Elke Heidenreich gibt Literatur heraus, die sich ausschließlich mit Oper oder Konzert befasst. Die Reihe vereint Lese- und Musiklust.

Frau Heidenreich, weshalb befassen sich so viele Schriftsteller mit musikalischen Themen?

Heidenreich: Dieses Phänomen gibt es seit einigen Jahren. Der Schriftsteller Helmut Krausser hat einen wunderbaren Roman über Puccini geschrieben, "Die kleinen Gärten des Maestro Puccini", Hanns-Josef Ortheil einen tollen Don Giovanni-Roman, Lea Singer "Konzert für die linke Hand", Richard Powers "Der Klang der Zeit". Immer wieder hat es solche Bücher gegeben.

Heidenreich: Ich will Bücher herausgeben, die sich gezielt mit dem Thema Musik oder Musiker beschäftigen. Allerdings keine Musikwissenschaft, sondern ein Spektrum von Sachbüchern - wir haben den Nachlass von Edward Said gekauft, der mit Barenboim das West-Eastern-Divan-Orchestra gegründet hat - und Essays wie die von Hans Neuenfels bis hin zu Romanen. In der nächsten Staffel erscheint einer der Amerikanerin Barbara Hall über das tragische Leben einer Geigerin.
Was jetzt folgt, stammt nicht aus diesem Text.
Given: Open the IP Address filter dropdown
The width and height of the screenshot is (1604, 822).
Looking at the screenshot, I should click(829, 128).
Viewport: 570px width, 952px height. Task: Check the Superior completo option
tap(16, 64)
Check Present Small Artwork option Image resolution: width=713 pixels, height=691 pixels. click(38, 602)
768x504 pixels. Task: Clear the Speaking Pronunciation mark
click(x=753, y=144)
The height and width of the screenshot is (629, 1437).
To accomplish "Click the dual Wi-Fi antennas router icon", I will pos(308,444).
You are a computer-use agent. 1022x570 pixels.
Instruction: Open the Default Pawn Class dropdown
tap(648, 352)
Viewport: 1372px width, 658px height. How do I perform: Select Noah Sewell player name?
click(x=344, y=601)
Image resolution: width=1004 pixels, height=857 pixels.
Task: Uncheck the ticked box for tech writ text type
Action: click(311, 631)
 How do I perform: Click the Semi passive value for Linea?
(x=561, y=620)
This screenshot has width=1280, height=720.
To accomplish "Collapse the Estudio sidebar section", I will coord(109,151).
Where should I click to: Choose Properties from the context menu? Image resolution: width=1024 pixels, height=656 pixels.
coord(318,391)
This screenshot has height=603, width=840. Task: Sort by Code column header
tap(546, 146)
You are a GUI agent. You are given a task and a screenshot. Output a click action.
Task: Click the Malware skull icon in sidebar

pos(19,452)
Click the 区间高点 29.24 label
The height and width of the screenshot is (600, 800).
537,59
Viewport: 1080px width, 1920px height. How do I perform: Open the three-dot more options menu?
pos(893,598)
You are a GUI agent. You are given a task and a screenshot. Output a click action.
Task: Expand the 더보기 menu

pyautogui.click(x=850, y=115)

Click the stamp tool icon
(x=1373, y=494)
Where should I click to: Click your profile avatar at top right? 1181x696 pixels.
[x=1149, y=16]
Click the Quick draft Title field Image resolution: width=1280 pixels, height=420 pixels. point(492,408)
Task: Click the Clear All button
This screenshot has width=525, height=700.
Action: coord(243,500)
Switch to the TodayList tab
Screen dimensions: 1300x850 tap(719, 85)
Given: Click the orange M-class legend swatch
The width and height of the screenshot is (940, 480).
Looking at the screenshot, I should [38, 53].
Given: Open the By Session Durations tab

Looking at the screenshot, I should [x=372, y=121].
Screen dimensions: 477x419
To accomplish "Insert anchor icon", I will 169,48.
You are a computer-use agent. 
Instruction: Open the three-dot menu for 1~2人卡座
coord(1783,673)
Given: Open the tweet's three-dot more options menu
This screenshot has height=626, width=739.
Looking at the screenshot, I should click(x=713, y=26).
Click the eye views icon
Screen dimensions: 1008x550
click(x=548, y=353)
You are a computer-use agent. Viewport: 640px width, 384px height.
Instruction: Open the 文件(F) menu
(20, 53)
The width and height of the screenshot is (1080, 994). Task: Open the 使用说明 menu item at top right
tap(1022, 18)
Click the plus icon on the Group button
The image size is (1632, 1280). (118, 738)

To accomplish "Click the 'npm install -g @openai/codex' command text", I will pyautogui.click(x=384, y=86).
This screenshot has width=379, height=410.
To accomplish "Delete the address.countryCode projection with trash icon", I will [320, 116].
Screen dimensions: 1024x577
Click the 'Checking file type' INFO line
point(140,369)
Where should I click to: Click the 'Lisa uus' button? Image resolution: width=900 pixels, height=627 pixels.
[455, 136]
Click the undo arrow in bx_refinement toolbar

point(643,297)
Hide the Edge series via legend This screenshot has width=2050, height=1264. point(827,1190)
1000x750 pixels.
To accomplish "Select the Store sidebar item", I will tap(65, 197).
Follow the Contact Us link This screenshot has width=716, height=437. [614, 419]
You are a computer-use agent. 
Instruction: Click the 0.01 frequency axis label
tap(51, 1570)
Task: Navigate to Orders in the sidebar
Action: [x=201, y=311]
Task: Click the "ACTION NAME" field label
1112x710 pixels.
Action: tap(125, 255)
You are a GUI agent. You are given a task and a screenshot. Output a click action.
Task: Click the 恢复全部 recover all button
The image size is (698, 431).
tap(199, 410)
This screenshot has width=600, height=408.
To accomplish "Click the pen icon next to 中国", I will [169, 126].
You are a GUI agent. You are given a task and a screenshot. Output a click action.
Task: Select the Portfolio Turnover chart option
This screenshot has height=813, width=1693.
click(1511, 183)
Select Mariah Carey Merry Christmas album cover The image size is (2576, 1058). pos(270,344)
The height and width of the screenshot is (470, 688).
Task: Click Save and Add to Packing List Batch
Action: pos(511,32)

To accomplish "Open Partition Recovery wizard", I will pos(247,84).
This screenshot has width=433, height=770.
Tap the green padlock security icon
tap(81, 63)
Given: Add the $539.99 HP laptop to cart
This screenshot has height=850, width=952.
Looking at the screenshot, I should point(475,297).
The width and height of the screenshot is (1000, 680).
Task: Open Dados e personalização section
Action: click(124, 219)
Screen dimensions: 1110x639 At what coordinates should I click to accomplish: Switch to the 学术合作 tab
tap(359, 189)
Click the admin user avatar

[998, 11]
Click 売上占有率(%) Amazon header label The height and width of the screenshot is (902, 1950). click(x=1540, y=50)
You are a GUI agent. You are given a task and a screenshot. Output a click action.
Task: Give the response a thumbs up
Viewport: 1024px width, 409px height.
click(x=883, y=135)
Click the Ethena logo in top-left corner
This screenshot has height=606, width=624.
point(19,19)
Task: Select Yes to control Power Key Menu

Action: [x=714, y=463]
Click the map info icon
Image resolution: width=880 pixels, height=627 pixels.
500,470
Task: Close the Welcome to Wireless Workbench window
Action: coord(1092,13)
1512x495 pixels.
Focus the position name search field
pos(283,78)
Heidenreich: Dem Mann, der eine so schöne Musik macht, dass er seine Geliebte aus der Unterwelt wiederholen darf! Aber er traut seiner eigenen Kunst nicht, dreht sich um, und die Geliebte ist für immer verloren. Eine tolle Geschichte! Wir dürfen uns nicht umdrehen, nicht alles zerlegen. Wir müssen Musik auf uns wirken lassen. Neuenfels ist ganz nah an diesem Mythos: Lasst uns der Musik vertrauen, mit Haut und Haaren, sie rettet uns!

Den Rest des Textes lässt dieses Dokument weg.